Takumi Fujiwara est un héros paradoxal. Pilote automobile surdoué, il ne ressent pourtant aucune envie de participer aux courses semi-clandestines qui passionnent ses amis. Sa maîtrise du dérapage sur routes de haute montagne reste d’ailleurs longtemps ignorée. Depuis l’adolescence, et donc bien avant d’avoir atteint l’âge pour s’installer en toute légalité derrière un volant, le jeune homme s’est appliqué à perfectionner ses techniques en livrant le tofu vendu par son père, lui même ex-star de la vitesse. Mais, pour Takumi, tout ça n’est qu’un travail comme un autre.
Ainsi se met en place une ligne narrative inhabituelle. Dans les récits sportifs classiques, un personnage s’efforce d’acquérir les compétences qui lui permettront de satisfaire son désir de victoires. Takumi, lui, possède d’emblée tout le talent nécessaire, au point que son succès relève presque de l’évidence. Ce que le manga de Shuichi Shigeno et la série qui en est tirée s’attachent alors à raconter, c’est la manière dont, peu à peu, le lycéen prend goût à la compétition automobile. Pour, non content de savoir conduire en virtuose, apprendre finalement à aimer ça.
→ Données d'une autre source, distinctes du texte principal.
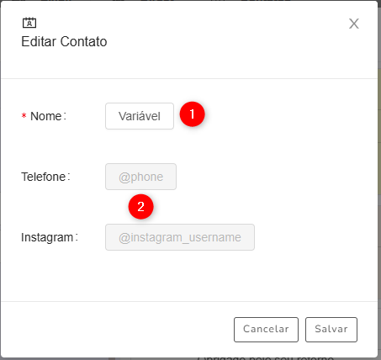Select the red numbered badge 1
The width and height of the screenshot is (381, 360).
coord(193,114)
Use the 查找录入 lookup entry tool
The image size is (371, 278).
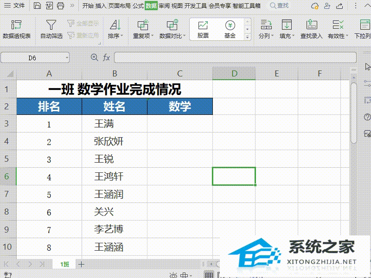pos(311,29)
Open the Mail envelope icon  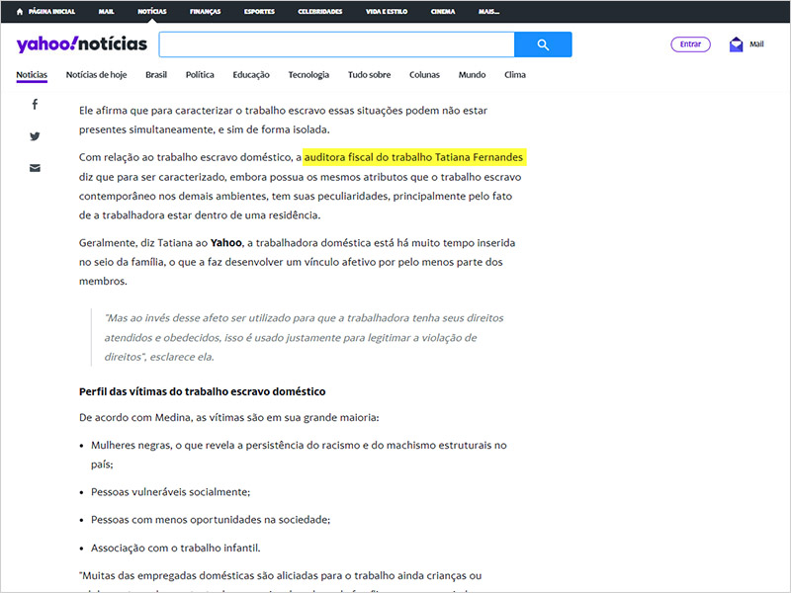tap(737, 44)
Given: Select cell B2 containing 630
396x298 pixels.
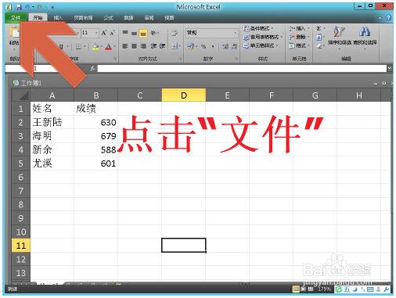Looking at the screenshot, I should pos(95,122).

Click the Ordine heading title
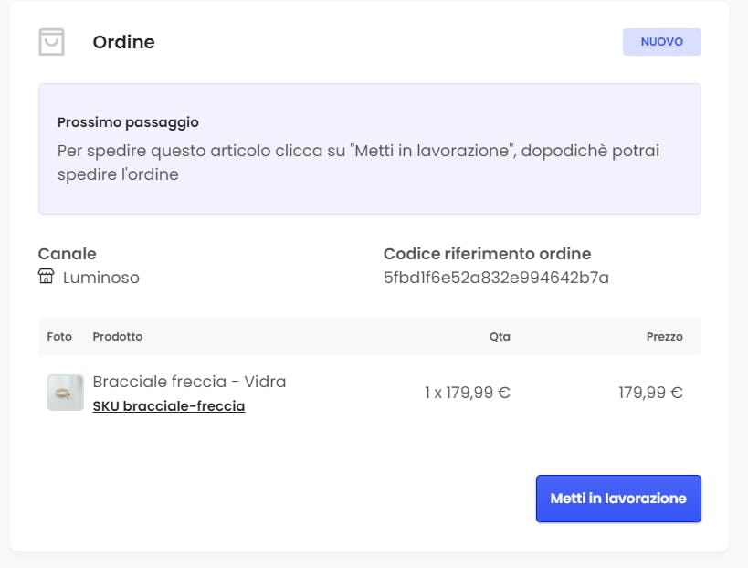coord(123,42)
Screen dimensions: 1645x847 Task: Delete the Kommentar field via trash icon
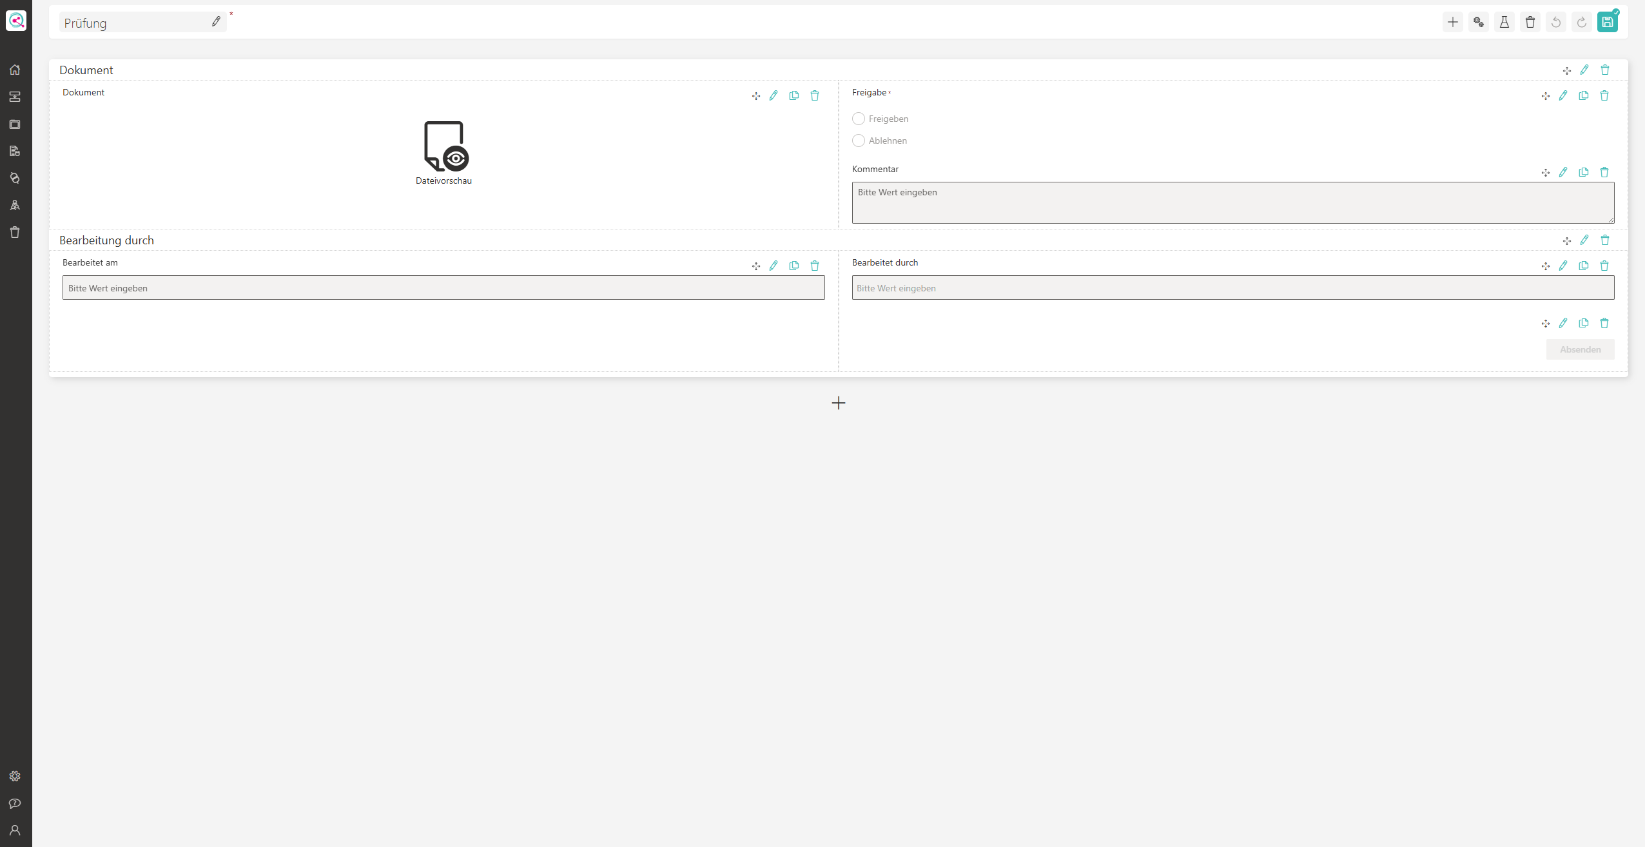click(1604, 172)
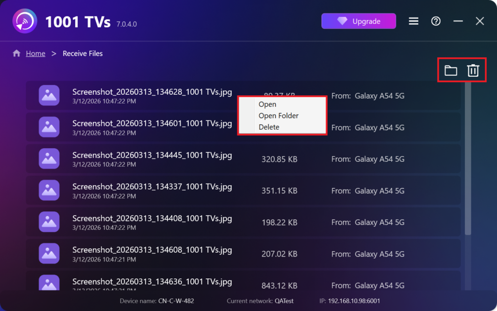
Task: Select Open in the context menu
Action: point(267,104)
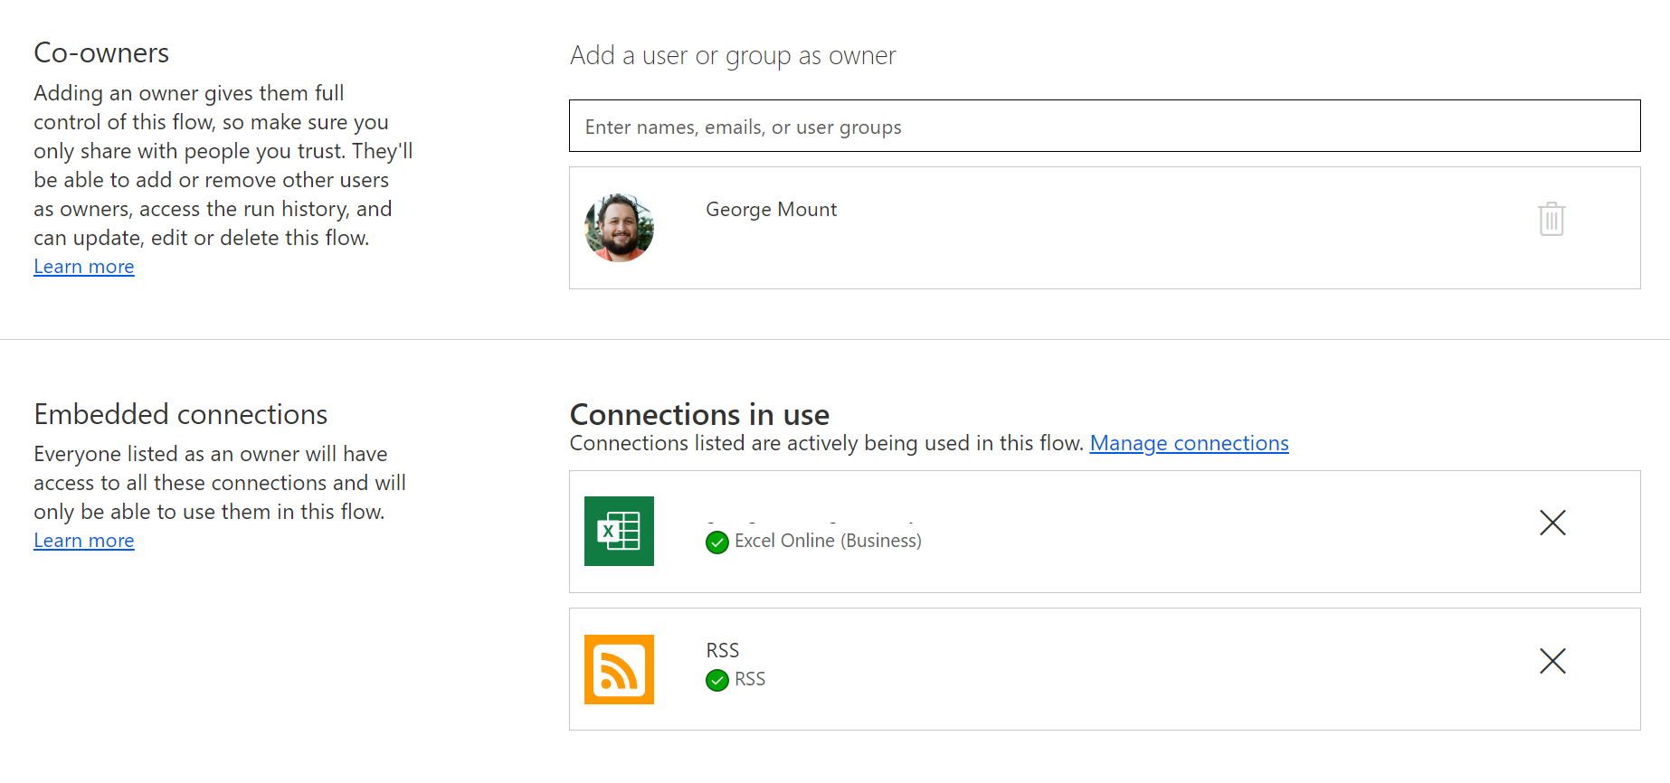Open Learn more under Co-owners
The image size is (1670, 783).
(x=84, y=267)
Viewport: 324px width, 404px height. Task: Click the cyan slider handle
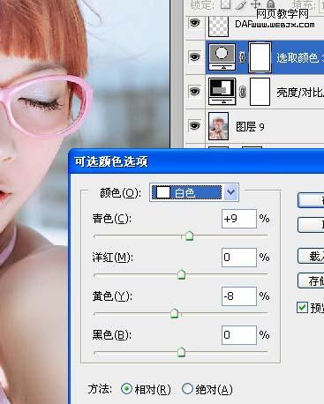[x=189, y=236]
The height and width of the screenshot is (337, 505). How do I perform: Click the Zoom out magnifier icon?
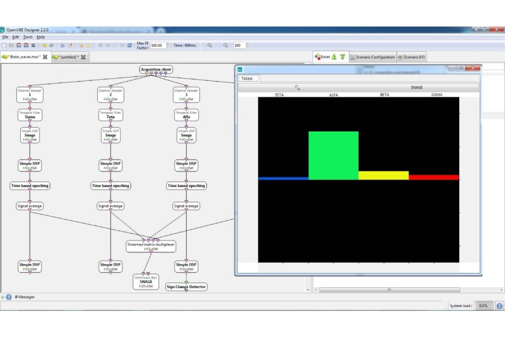(x=225, y=45)

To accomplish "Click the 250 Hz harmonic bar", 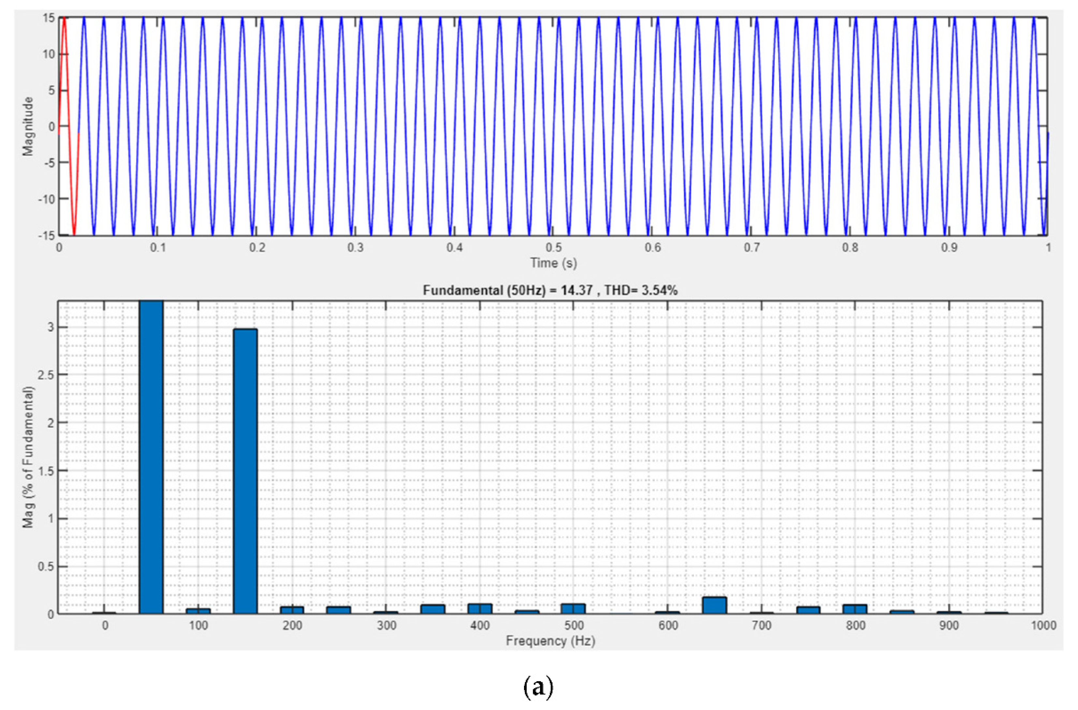I will tap(339, 610).
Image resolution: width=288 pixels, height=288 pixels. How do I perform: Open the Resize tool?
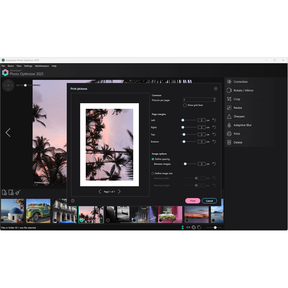click(x=238, y=107)
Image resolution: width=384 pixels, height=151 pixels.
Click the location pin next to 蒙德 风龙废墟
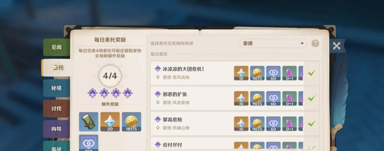[x=158, y=103]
Célébration exubérante de la culture japonaise des courses de rues, Initial D se double ainsi d’un parcours initiatique un rien fleur bleue qui fait battre le cœur de la fiction au-delà des seuls affrontements entre bolides. Dans la série à l’animation par ailleurs traditionnelle, ces derniers prennent la forme de séquences réalisées par ordinateur qui appellent inévitablement la comparaison avec le jeu vidéo – depuis 2001, Initial D est également une saga très populaire dans les salles d’arcade. Mais ce basculement de l’image 2D à la 3D pourrait bien révéler aussi l’ambition qui porte la série : flirter justement, via les courses de voitures, avec une autre dimension. Celle du fantasme, lieu d’une existence à la simplicité absolue, enfin libérée de toutes contraintes morales et physiques.